Victoria Fanggidae, Deputi Direktur The PRAKARSA dan Eka Afrina Djamhari, Research and Knowledge Manager The PRAKARSA pada sesi break out menyampaikan hasil penelitiannya mengenai “Hidup sendiri di masa Lansia: perlunya meningkatkan dukungan kelembagaan untuk mengurangi ketergantungan Lansia pada masyarakat di wilayah dengan sumber daya rendah.”
Victoria dan Eka menyampaikan bahwa pergeseran tren demografi Indonesia yang saat ini mulai menjadi Aging Population telah meningkatkan rasio ketergantungan. Artinya proporsi individu yang berpotensi bergantung pada dukungan penduduk usia kerja akan meningkat. Selain itu Victoria menambahkan, sayangnya 1 dari 10 penduduk Indonesia saat ini hidup dalam kemiskinan.
“Meskipun terdapat upaya terpadu dan berbagai intervensi yang telah dilakukan oleh berbagai pihak, namun tingkat kemiskinan di Indonesia masih relatif stagnan, sekitar 10% sejak tahun 2016,” ucap Victoria.
Tren demografi selanjutnya yang muncul adalah adanya peningkatan prevalensi individu lanjut usia yang berada di dalam keluarga. Pada tahun 2023, tiga dari setiap sepuluh rumah tangga kini memiliki Lansia sebagai bagian dari struktur keluarga mereka. Sedangkan pada tahun 2019, setidaknya dua dari setiap sepuluh rumah tangga memiliki anggota keluarga Lansia.
Tren-tren ini menggarisbawahi kebutuhan mendesak untuk mengatasi tantangan dan implikasi yang terkait dengan Aging Population di Indonesia.
Eka menyampaikan saat ini, berdasarkan data BPS (2022) terdapat sekitar 18 provinsi yang memiliki proporsi populasi Lansia yang lebih dari 10% dari total penduduknya. Hal ini menandakan bahwa sebagian besar penduduk sedang bertransisi ke kelompok usia yang lebih tua.
Di sisi lain, dukungan kelembagaan seperti ketersediaan rumah perawatan Lansia masih terbatas. “Tidak ditemukan data pasti berapa jumlah seluruh rumah perawatan Lansia yang ada di Indonesia. Namun jika dilihat jumlah rumah perawatan milik pemerintah jumlahnya terbatas, ini menunjukkan bahwa Lansia di Indonesia memiliki ketergantungan terhadap lembaga dan inisiatif swasta,” imbuh Eka.

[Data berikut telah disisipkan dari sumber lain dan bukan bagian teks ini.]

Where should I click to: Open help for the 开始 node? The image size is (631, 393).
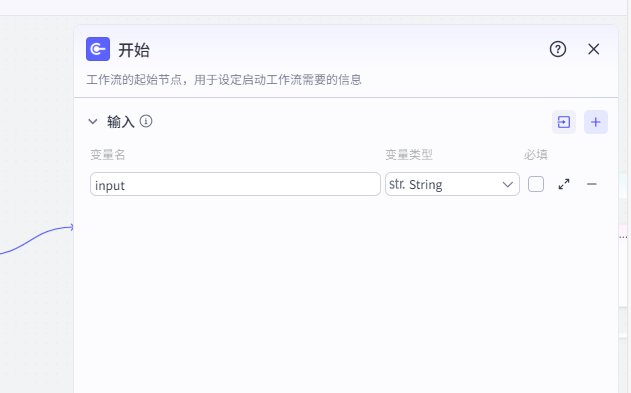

Padahal, sambung Eka, dominasi kepemilikan swasta juga mungkin menunjukkan standar pelayanan dan aksesibilitas yang berbeda-beda, khususnya bagi individu berpenghasilan rendah dan komunitas yang terpinggirkan yang mungkin tidak punya banyak pilihan.
Melihat permasalahan tersebut, Victoria menyampaikan sejumlah rekomendasi yang dapat dilakukan oleh pemerintah. “Untuk mengatasi permasalahan kurangnya lembaga perawatan Lansia, baik dari segi jumlah maupun kualitas – termasuk standarisasi tenaga kerja perawatan, maka pemerintah perlu berinvestasi secara signifikan dalam membangun fasilitas perawatan seperti panti werdha atau panti jompo, terutama di daerah dengan jumlah Lansia yang lebih besar dan angka kemiskinan yang tinggi. Selain itu, pemerintah juga perlu mengintegrasikan program dan layanan bantuan negara di fasilitas perawatan, khususnya milik negara,” tutup Victoria.